The Future of the PC

Luke Harpring, Opinion Writer

Recent years have seen a decline in sales of personal computers, presumably as consumers gravitate towards mobile computing devices such as tablets and smartphones. This fact is concerning for some, who fear that increasing capabilities of mobile devices could one day make the home desktop PC obsolete. It is true that smartphones have come a long way in the last decade, and new models allow users to complete many everyday tasks right from their phones.

Smartphones are now a platform where the majority of technology users browse the web, use calendars and organizers, message and call others, stream video, and even play games for leisure. While for many, these tasks alone are all that are needed, many processor-heavy tasks still require the inherently superior capabilities of desktop PCs.

Just as modern phones have pushed boundaries in what they can accomplish, desktop computers have come leaps and bounds in recent years. High end video-editing and gaming computers now sport multiple terabytes of hard drive or solid state storage, and 32-64 gb of RAM. This fact is often undermined, since the average computer user is likely to be using a more modest machine.

The average computer user in 2018 will likely find that their smartphone can accomplish nearly all of what they typically use a computer for. Besides lacking a full keyboard, mobile devices are a great platform for business and productivity tasks as well as personal use.

However, anyone can see that business computers will remain a market comfortably in the near future. Having a full sized keyboard, monitor, larger storage size, and more rigorous programs make them more suited for a work space.

While it is certainly possible to accomplish work tasks on a phone, for situations where mobility is not a concern, such as office spaces, PCs reign supreme. However, this may not remain the case forever, because there are developing technologies which perhaps allow a middle ground between a mobile device and desktop computer.

Concepts of a mobile device which can dock in a workstation and provide processing resources have been experimented within recent years. Razer’s project Linda, and Microsoft’s Surface Lumia aim to provide users the ability to transition from their mobile device to a desktop experience with a simple docking system. However, the projects remain just proof of concept at this point in development.
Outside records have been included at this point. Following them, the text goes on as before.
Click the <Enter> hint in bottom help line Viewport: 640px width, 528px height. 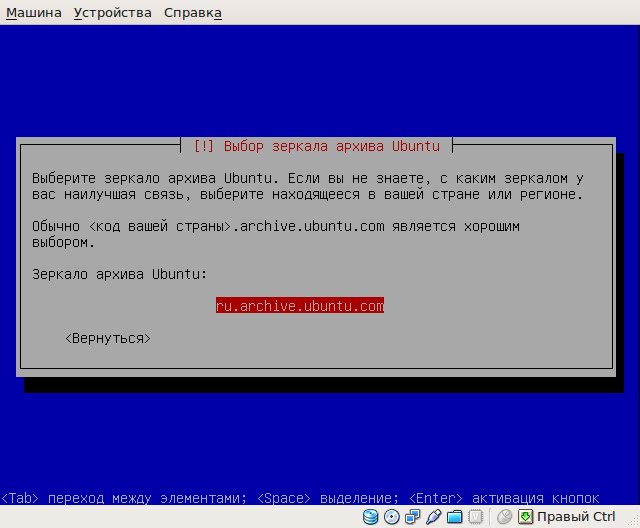(x=436, y=498)
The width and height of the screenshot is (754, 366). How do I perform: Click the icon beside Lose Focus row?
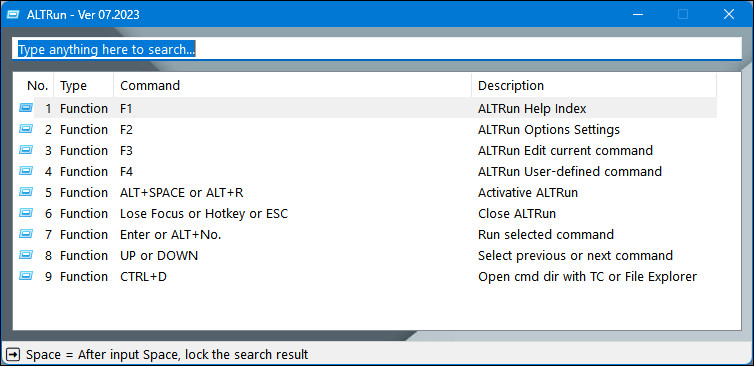(25, 214)
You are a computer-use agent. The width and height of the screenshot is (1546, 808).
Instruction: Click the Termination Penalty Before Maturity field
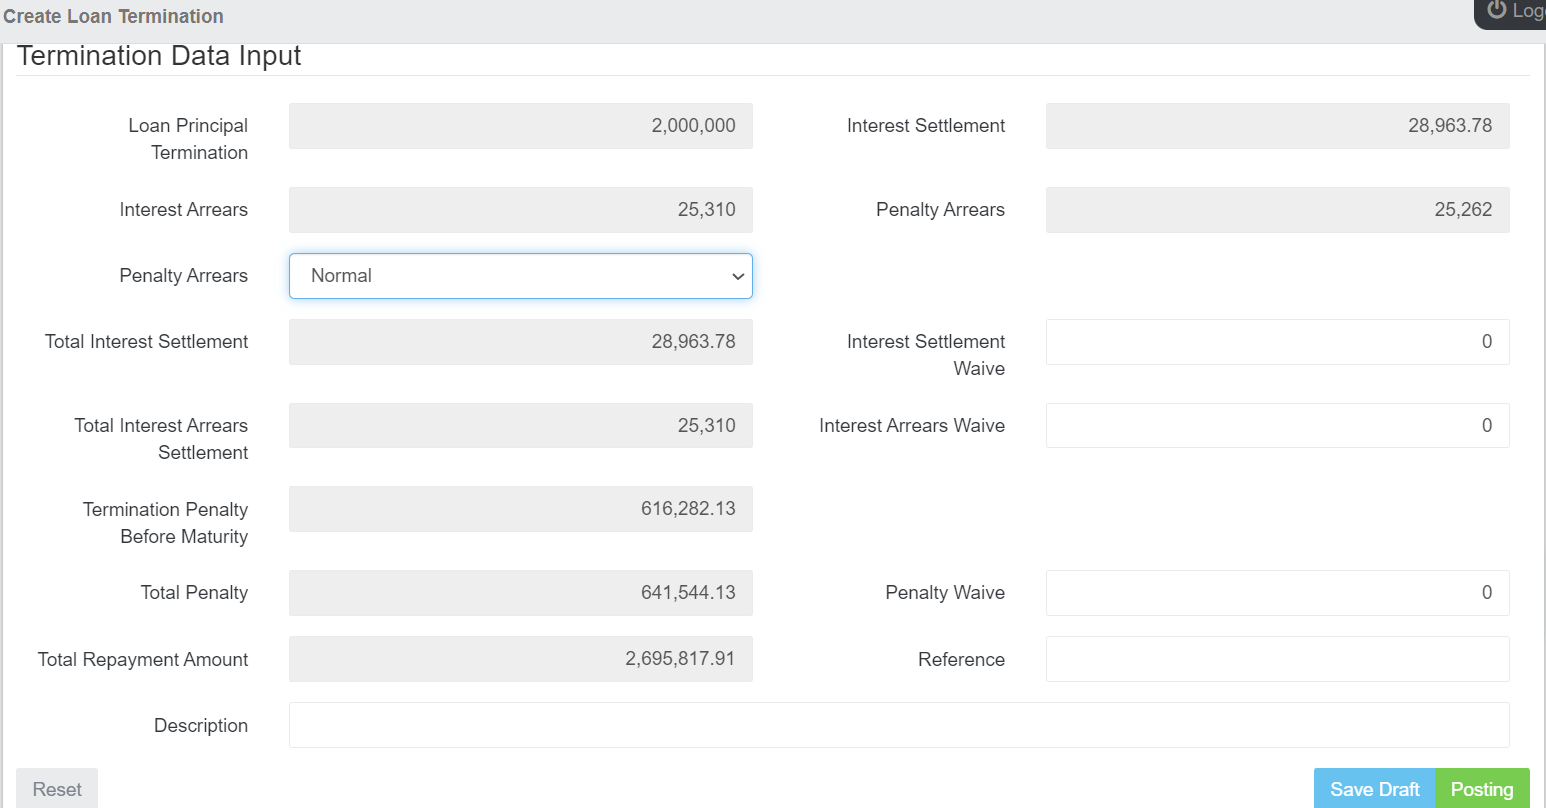(x=520, y=509)
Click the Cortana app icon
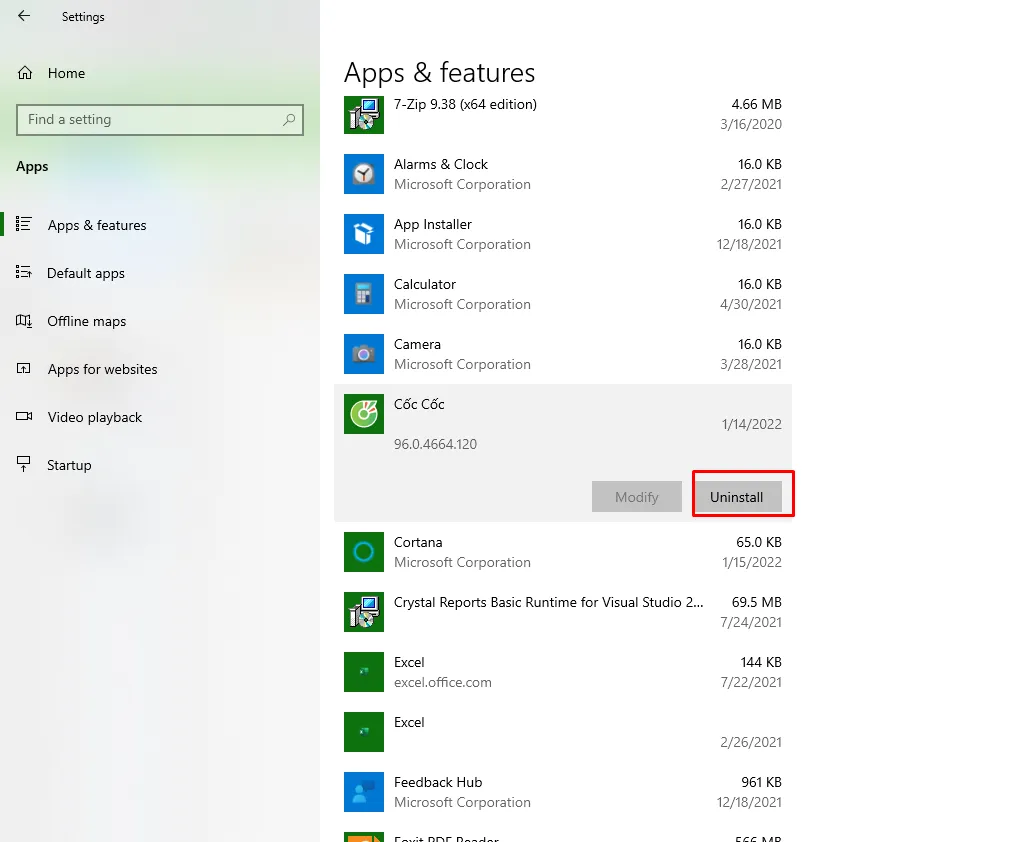The image size is (1016, 842). click(363, 552)
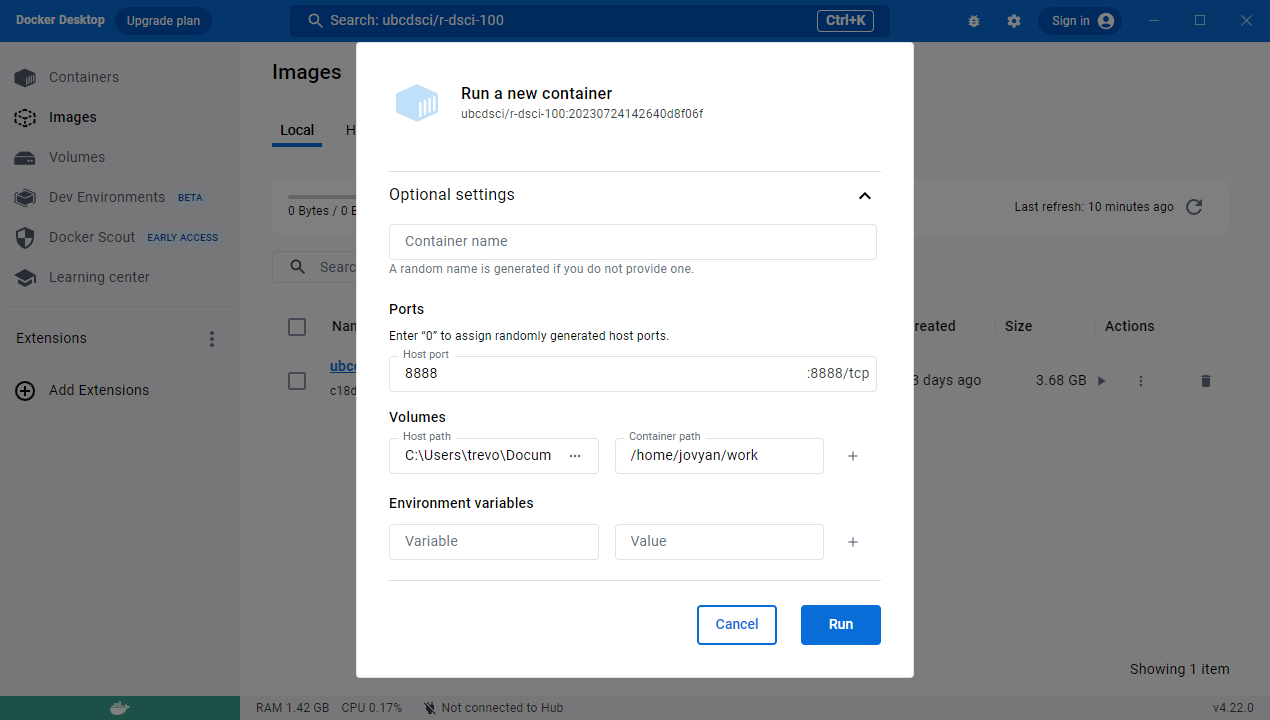Browse host path with ellipsis icon
Viewport: 1270px width, 720px height.
575,456
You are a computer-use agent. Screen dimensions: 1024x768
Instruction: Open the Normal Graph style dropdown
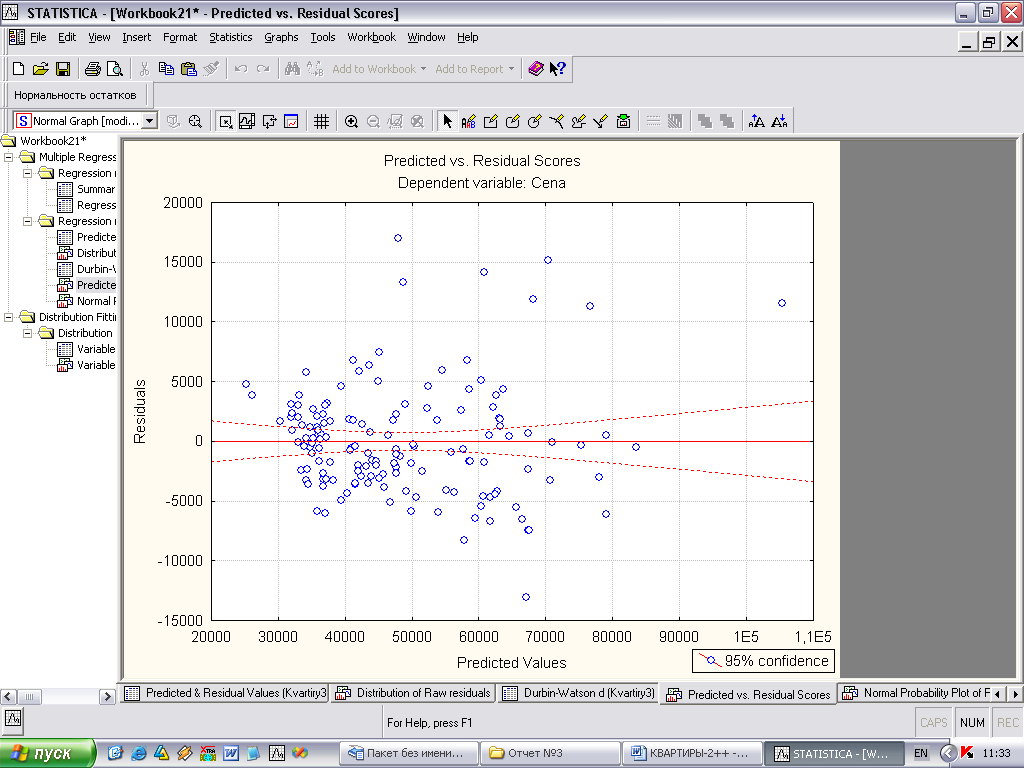[150, 121]
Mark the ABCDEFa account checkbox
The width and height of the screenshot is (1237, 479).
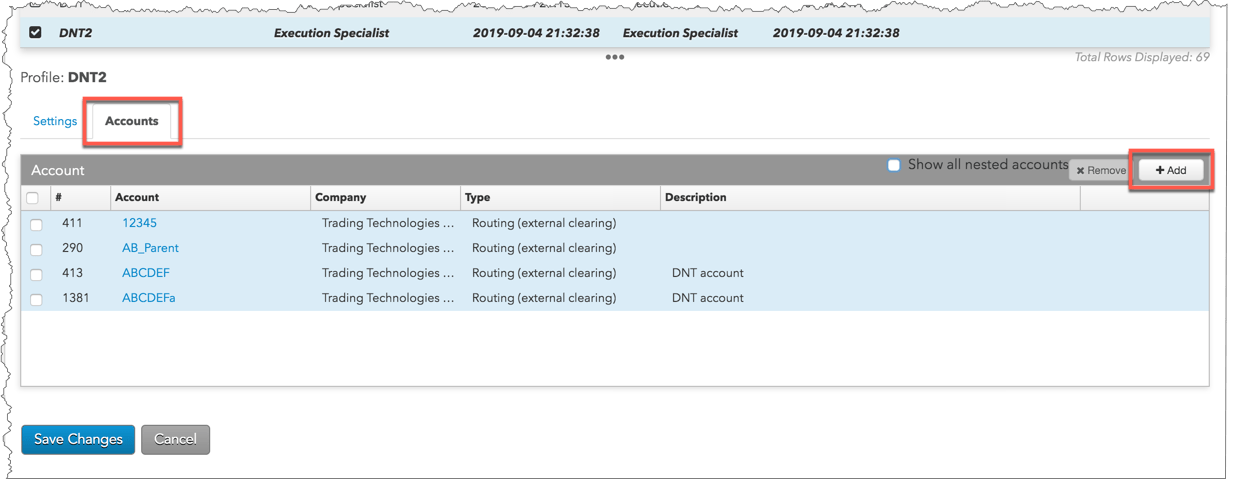[x=36, y=299]
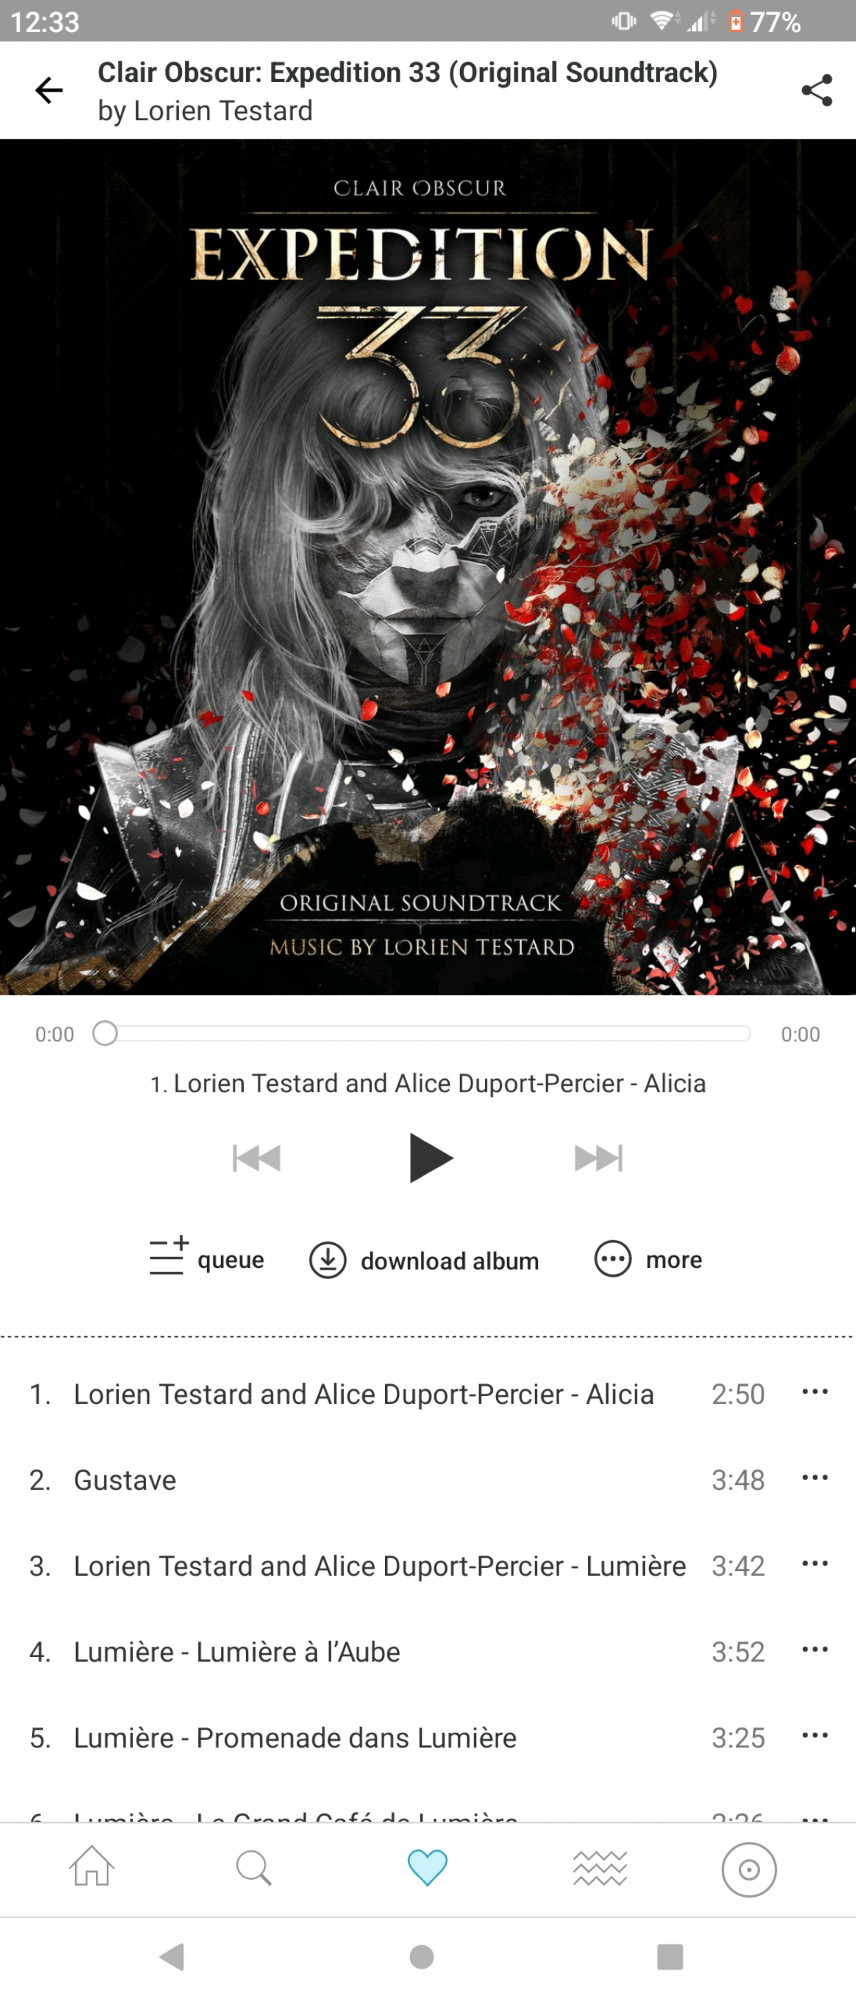Open three-dot menu for Gustave track

[x=815, y=1478]
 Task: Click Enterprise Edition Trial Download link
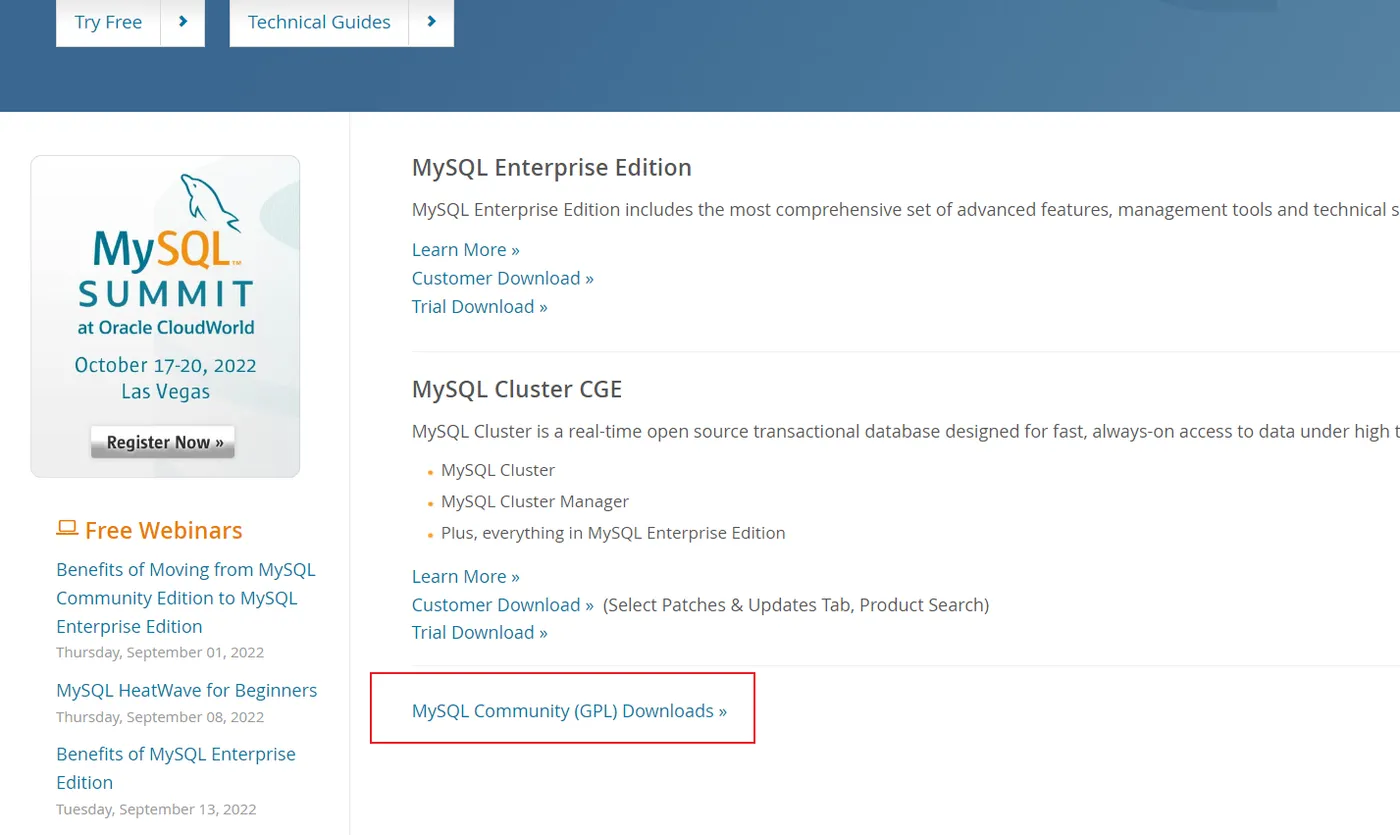pos(479,306)
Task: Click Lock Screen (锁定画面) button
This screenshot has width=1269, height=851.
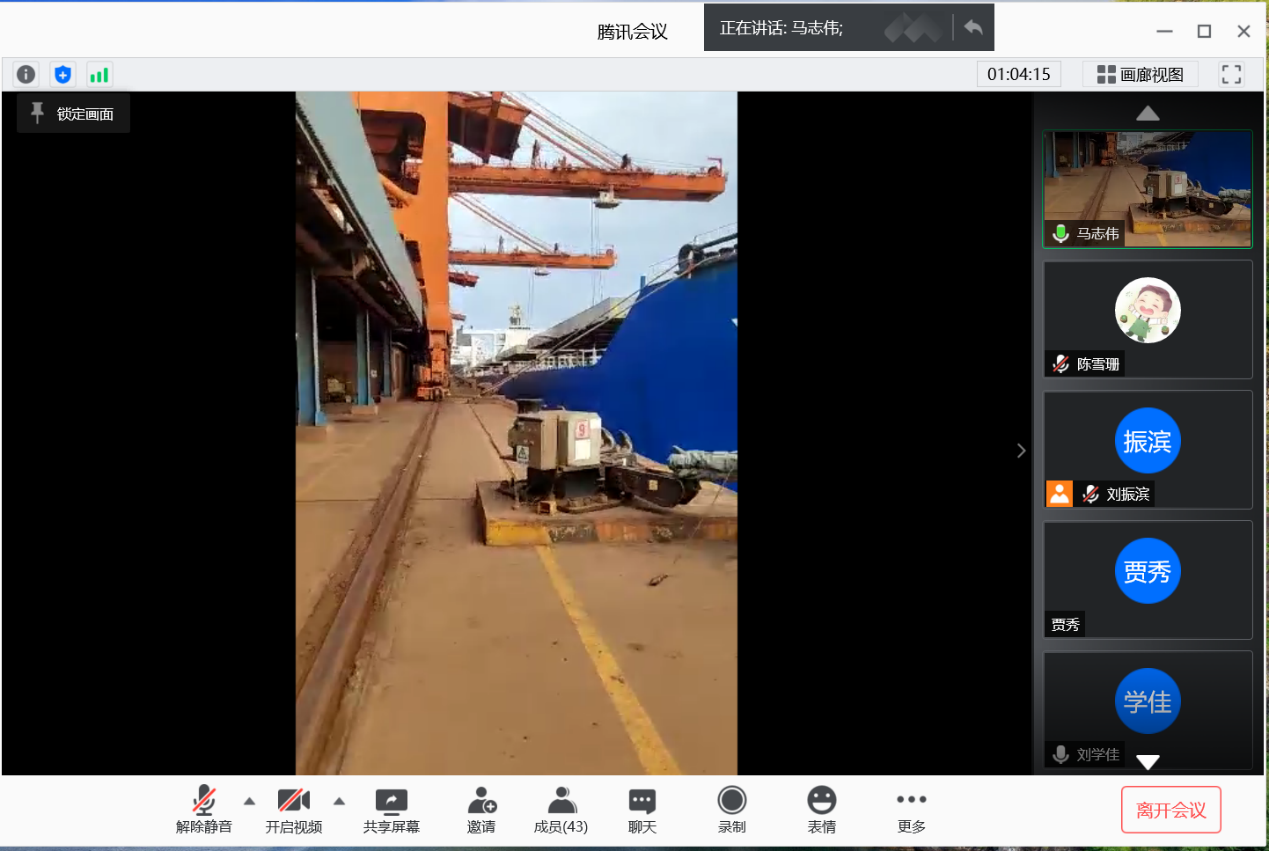Action: [73, 114]
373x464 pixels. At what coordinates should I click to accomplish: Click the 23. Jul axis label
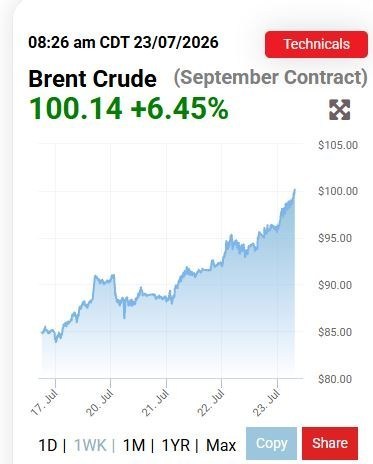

In the near future, as mobile computer hardware becomes more robust, the world of technology will likely see an even further level of integration between mobile and desktop computer systems. With current display and keyboard technology, no mobile device is able to match the comfort and reliability of the desktop workstation, which is likely to remain a valuable component of computer technology in the foreseeable future.


The views expressed in this article do not necessarily reflect the views of The Oracle, Columbus East High School, and Bartholomew Consolidated School Corporation.